• PROBLEM REQUIREMENTS:
Below are some entries. Return exactly the lines from the one with "The image size" through the final line, leaving out any pictures.

• TASK MATERIAL:
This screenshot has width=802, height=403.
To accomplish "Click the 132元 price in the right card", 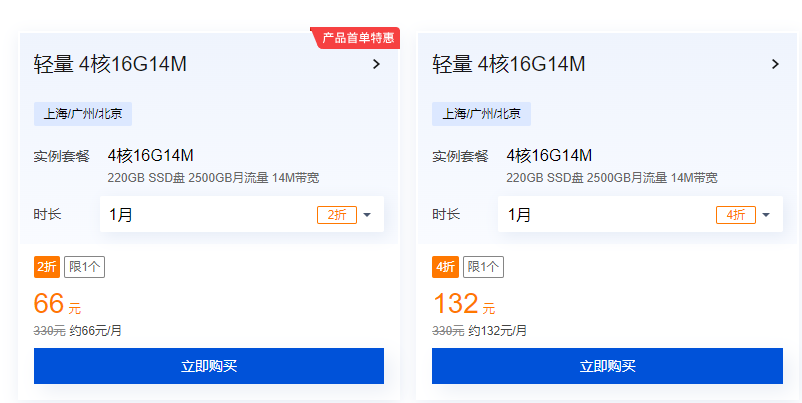I will click(455, 303).
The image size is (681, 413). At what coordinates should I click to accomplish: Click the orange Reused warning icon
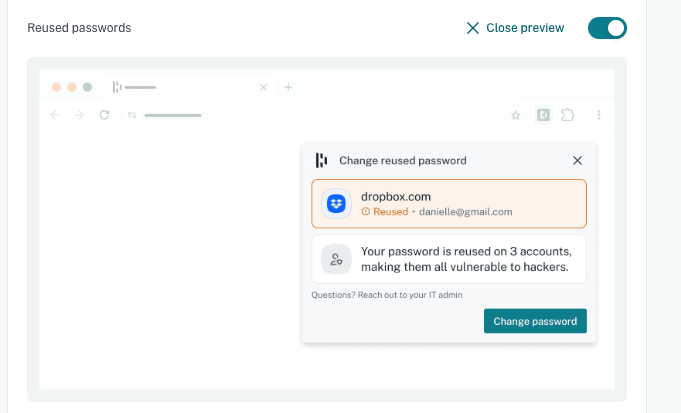click(366, 211)
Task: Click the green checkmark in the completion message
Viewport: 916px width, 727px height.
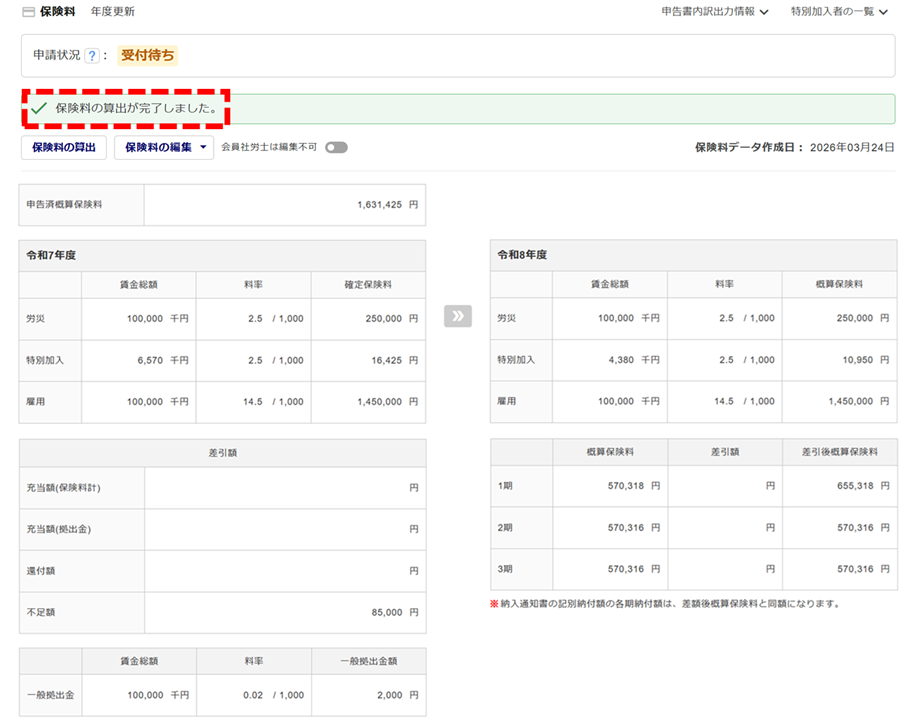Action: point(39,108)
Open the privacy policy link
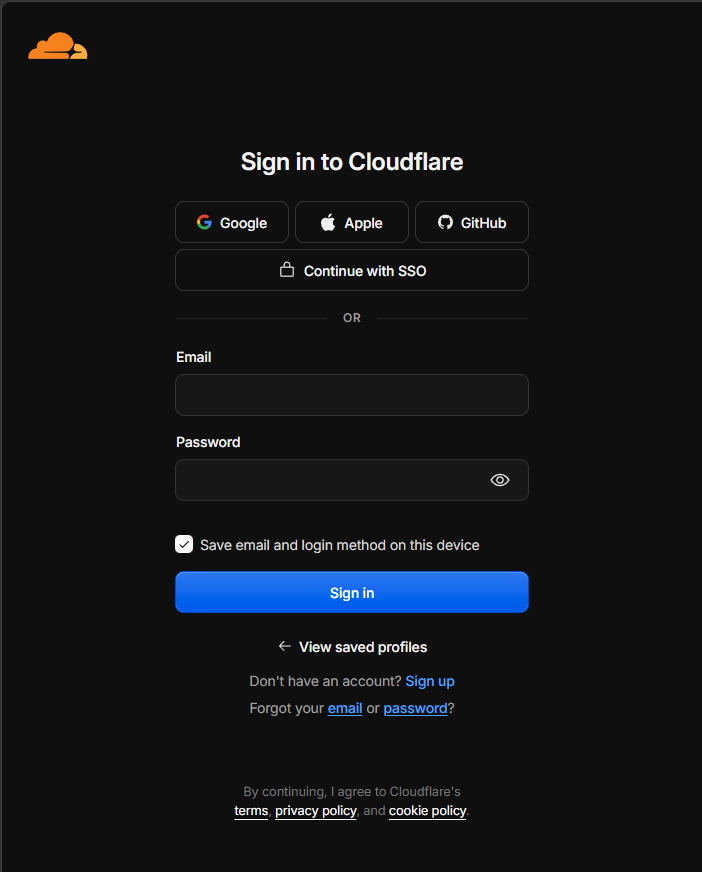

• YOUR SOLUTION:
The image size is (681, 413). At what coordinates should I click to accomplish: Click the orange Reused warning icon
click(366, 211)
Task: Click the green checkmark in the completion message
Viewport: 916px width, 727px height.
Action: point(39,108)
Open the privacy policy link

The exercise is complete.